Records from a data collection
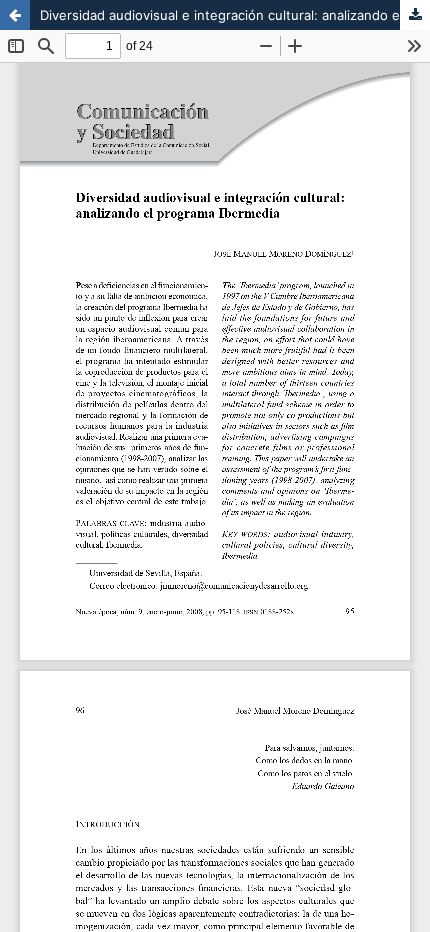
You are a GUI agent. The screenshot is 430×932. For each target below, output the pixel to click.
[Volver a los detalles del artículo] (15, 15)
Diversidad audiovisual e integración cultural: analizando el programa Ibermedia (235, 15)
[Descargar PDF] (415, 15)
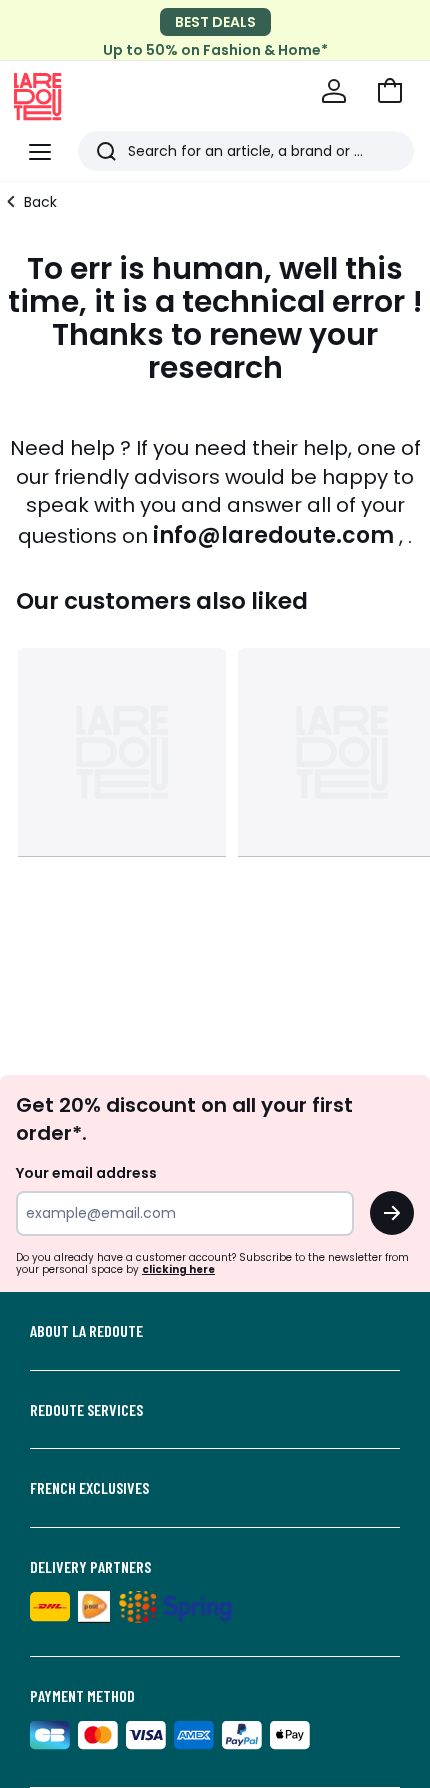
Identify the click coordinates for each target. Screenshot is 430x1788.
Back (40, 202)
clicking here (178, 1269)
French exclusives (89, 1488)
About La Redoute (86, 1331)
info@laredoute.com (273, 535)
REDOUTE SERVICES (86, 1410)
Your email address (86, 1173)
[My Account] (334, 91)
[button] (390, 91)
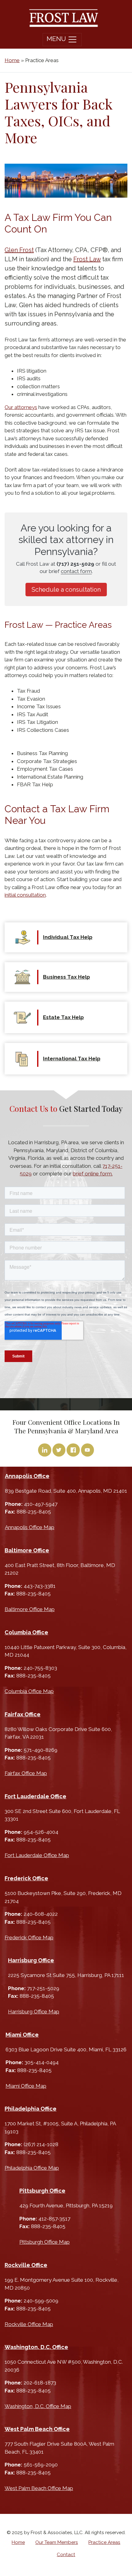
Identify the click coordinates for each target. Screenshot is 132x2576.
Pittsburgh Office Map (44, 2242)
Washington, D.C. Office (36, 2347)
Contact (66, 2554)
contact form (76, 571)
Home (12, 60)
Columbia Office (26, 1632)
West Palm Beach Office (37, 2429)
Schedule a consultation (66, 589)
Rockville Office (26, 2265)
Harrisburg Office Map (33, 2011)
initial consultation (25, 895)
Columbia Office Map (29, 1691)
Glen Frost (19, 250)
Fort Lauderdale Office (35, 1796)
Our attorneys (21, 407)
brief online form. (93, 1174)
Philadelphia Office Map (32, 2168)
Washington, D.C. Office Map (38, 2406)
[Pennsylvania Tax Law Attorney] (63, 18)
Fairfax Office (23, 1714)
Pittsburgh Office (42, 2190)
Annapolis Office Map (29, 1527)
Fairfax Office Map (26, 1773)
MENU (57, 39)
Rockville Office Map (29, 2324)
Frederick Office (26, 1878)
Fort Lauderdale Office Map (37, 1855)
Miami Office (22, 2034)
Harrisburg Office (31, 1960)
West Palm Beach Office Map (39, 2488)
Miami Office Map (26, 2086)
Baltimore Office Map (30, 1609)
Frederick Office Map (29, 1937)
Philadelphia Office (30, 2108)
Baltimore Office (27, 1550)
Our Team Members (56, 2542)
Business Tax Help (66, 977)
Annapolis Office (27, 1476)
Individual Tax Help (67, 937)
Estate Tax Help (63, 1017)
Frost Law (87, 259)
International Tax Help (71, 1058)
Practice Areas (104, 2542)
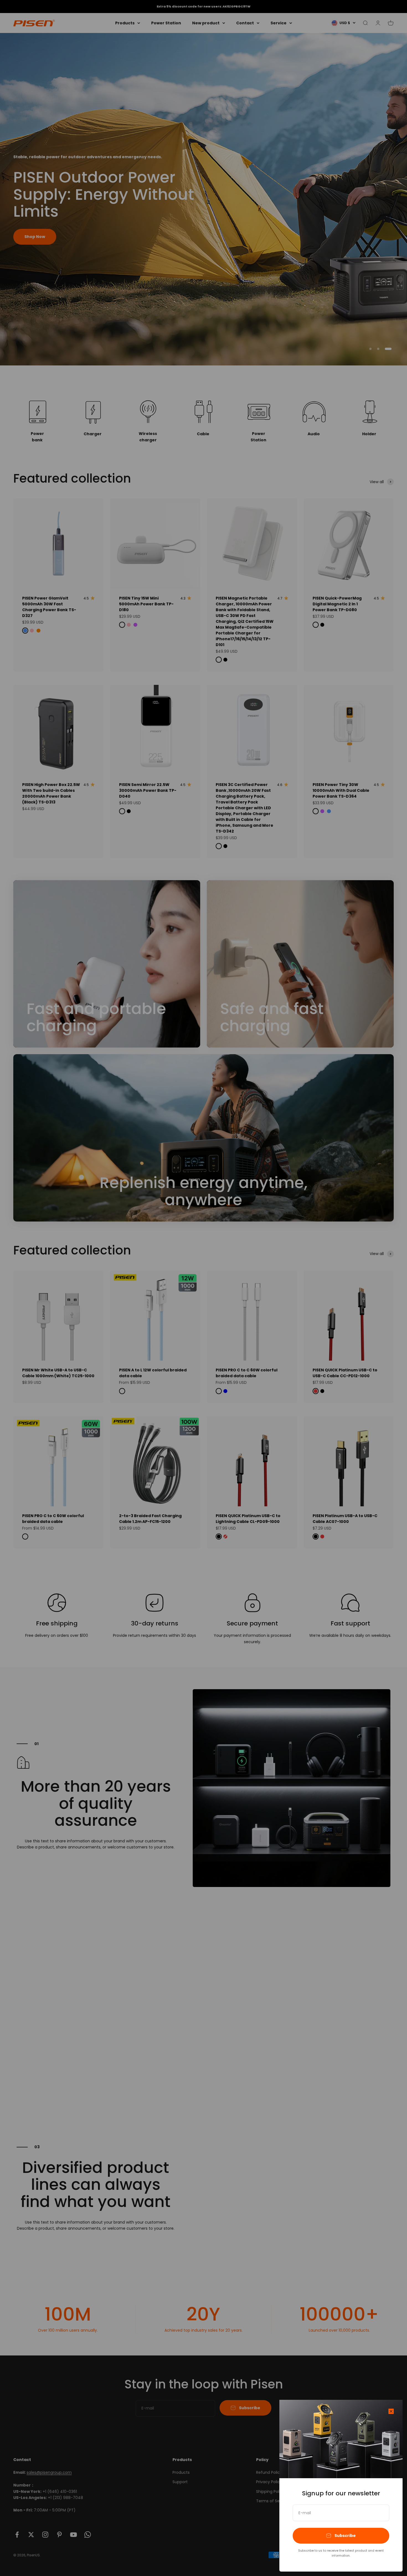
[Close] (391, 2411)
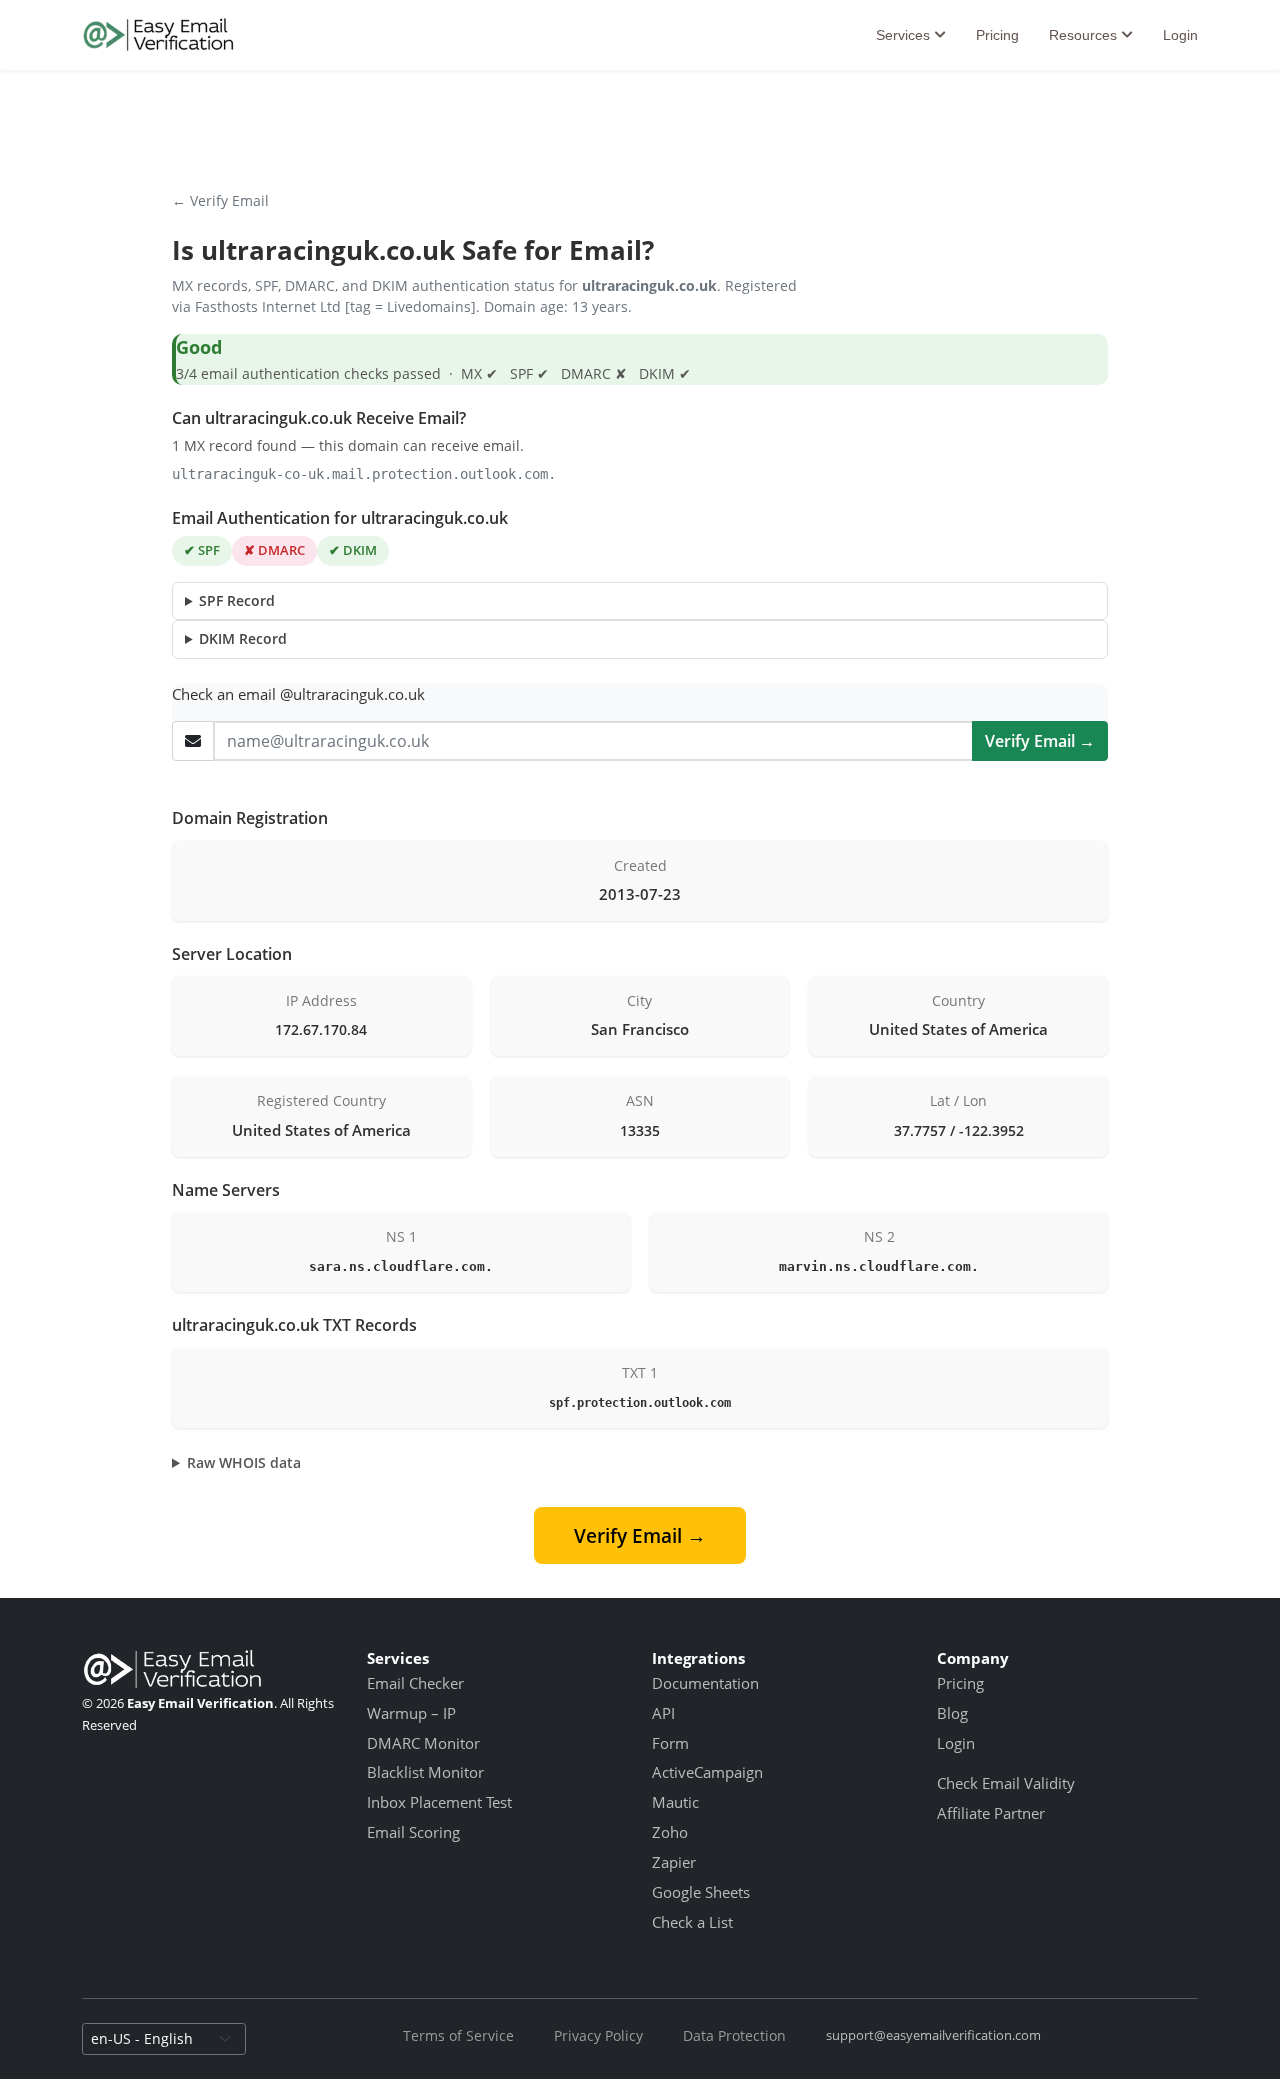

THE PROBLEM: The images are to be left out while the entries are written out exactly.

SOLUTION TO THIS PROBLEM:
You are a GUI agent. The screenshot is 430×932. For each target below, output the pixel to click.
[Volver a los detalles del artículo] (15, 15)
Diversidad audiovisual e integración cultural: analizando el programa Ibermedia (235, 15)
[Descargar PDF] (415, 15)
Identify the click coordinates for each target. Screenshot is 430x1788.
Back (40, 202)
clicking here (178, 1269)
French exclusives (89, 1488)
About La Redoute (86, 1331)
info@laredoute.com (273, 535)
REDOUTE SERVICES (86, 1410)
Your email address (86, 1173)
[My Account] (334, 91)
[button] (390, 91)
Identify the click coordinates for each target. Screenshot is 132x2576.
Pittsburgh Office Map (44, 2242)
Washington, D.C. Office (36, 2347)
Contact (66, 2554)
contact form (76, 571)
Home (12, 60)
Columbia Office (26, 1632)
West Palm Beach Office (37, 2429)
Schedule a consultation (66, 589)
Rockville Office (26, 2265)
Harrisburg Office Map (33, 2011)
initial consultation (25, 895)
Columbia Office Map (29, 1691)
Glen Frost (19, 250)
Fort Lauderdale Office (35, 1796)
Our attorneys (21, 407)
brief online form. (93, 1174)
Philadelphia Office Map (32, 2168)
Washington, D.C. Office Map (38, 2406)
[Pennsylvania Tax Law Attorney] (63, 18)
Fairfax Office (23, 1714)
Pittsburgh Office (42, 2190)
Annapolis Office Map (29, 1527)
Fairfax Office Map (26, 1773)
MENU (57, 39)
Rockville Office Map (29, 2324)
Frederick Office (26, 1878)
Fort Lauderdale Office Map (37, 1855)
Miami Office (22, 2034)
Harrisburg Office (31, 1960)
West Palm Beach Office Map (39, 2488)
Miami Office Map (26, 2086)
Baltimore Office Map (30, 1609)
Frederick Office Map (29, 1937)
Philadelphia Office (30, 2108)
Baltimore Office (27, 1550)
Our Team Members (56, 2542)
Business Tax Help (66, 977)
Annapolis Office (27, 1476)
Individual Tax Help (67, 937)
Estate Tax Help (63, 1017)
Frost Law (87, 259)
International Tax Help (71, 1058)
Practice Areas (104, 2542)
[Close] (391, 2411)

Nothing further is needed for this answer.